* **Text provided**
+++

I am very excited to meet these babies in 4 days, but a part of me will grieve the end of the pregnancy a little. I’m determined to enjoy these last 4 days as a human incubator (albeit a huge one) as much as possible. To stop and really feel when they move, take a few more pictures, eat a few more desserts. Like nearing the end of the marathon where the finish line is starting to come into view I feel simultaneously excited and sad. Excited to see the finish because it means all the determination paid off….and because everything hurts. Sad because its the end of another journey.

It is bittersweet. With races I sometimes look at the medals and remember them fondly. The same to be with pictures and memories of this pregnancy. The good thing, though, is that in both cases – there is still so much more to come. This journey may be ending, but a new one is about to begin.


Full Term! (37 weeks)

Whether the babies make a debut “early” or we make it to our scheduled date (5/14), this will be my last pregnancy update. I know I mentioned this before but holy cow did it fly by. All the waiting felt like forever but the pregnancy just flew. I’m feeling a bit bittersweet about this…a topic for another post.

The Good

  • Wow. Just wow. We made it to full term…with TWINS. I am simultaneously shocked and not shocked. I know this sounds odd. Early on in the pregnancy I remember telling my mom about a concern about my small body carrying two babies, but that I felt fairly confident that if anyone’s small body could do it, it would be mine. But, all the pre-term labor talk freaked me out and so I had convinced myself they were going to show up early. All I have to say to this is: go body!

+++

* **Excerpted records**
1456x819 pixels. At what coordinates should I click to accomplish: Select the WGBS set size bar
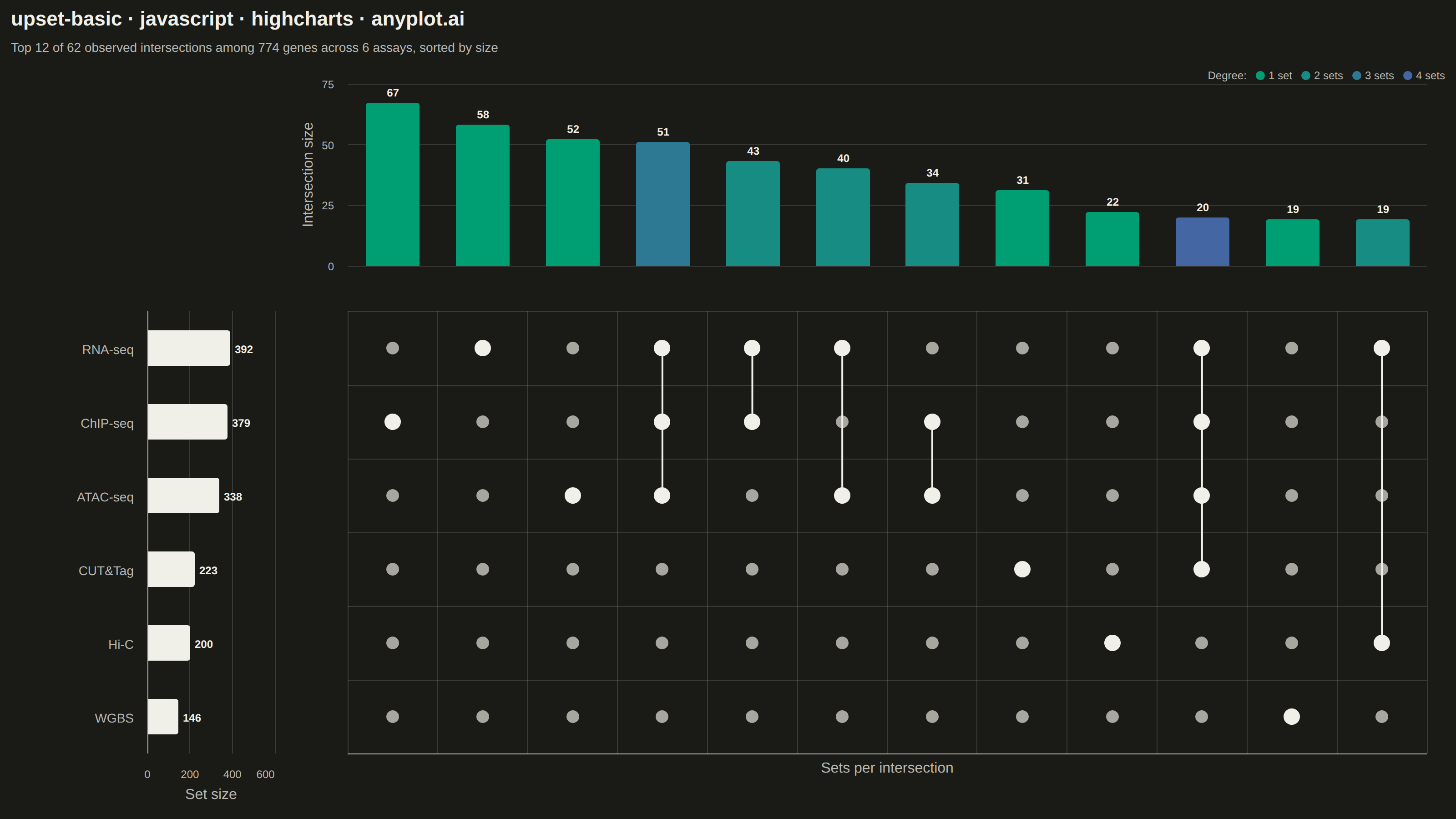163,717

+++

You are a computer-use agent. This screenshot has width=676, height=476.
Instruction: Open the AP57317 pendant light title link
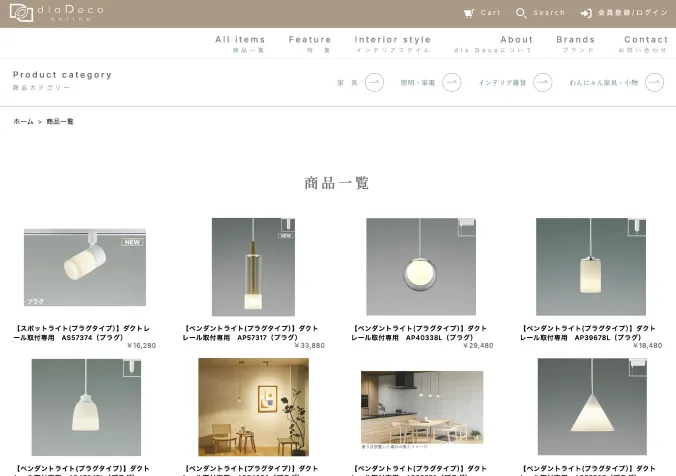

+++

* **About this task**
In the pregnancy post, why does the writer feel both excited and sad as the end of the pregnancy nears? Answer in one to three sentences.

* **Answer to the exercise**
The writer is excited because, like seeing a marathon's finish line, the end means all the determination paid off, and because everything hurts. The writer is sad because it is the end of another journey.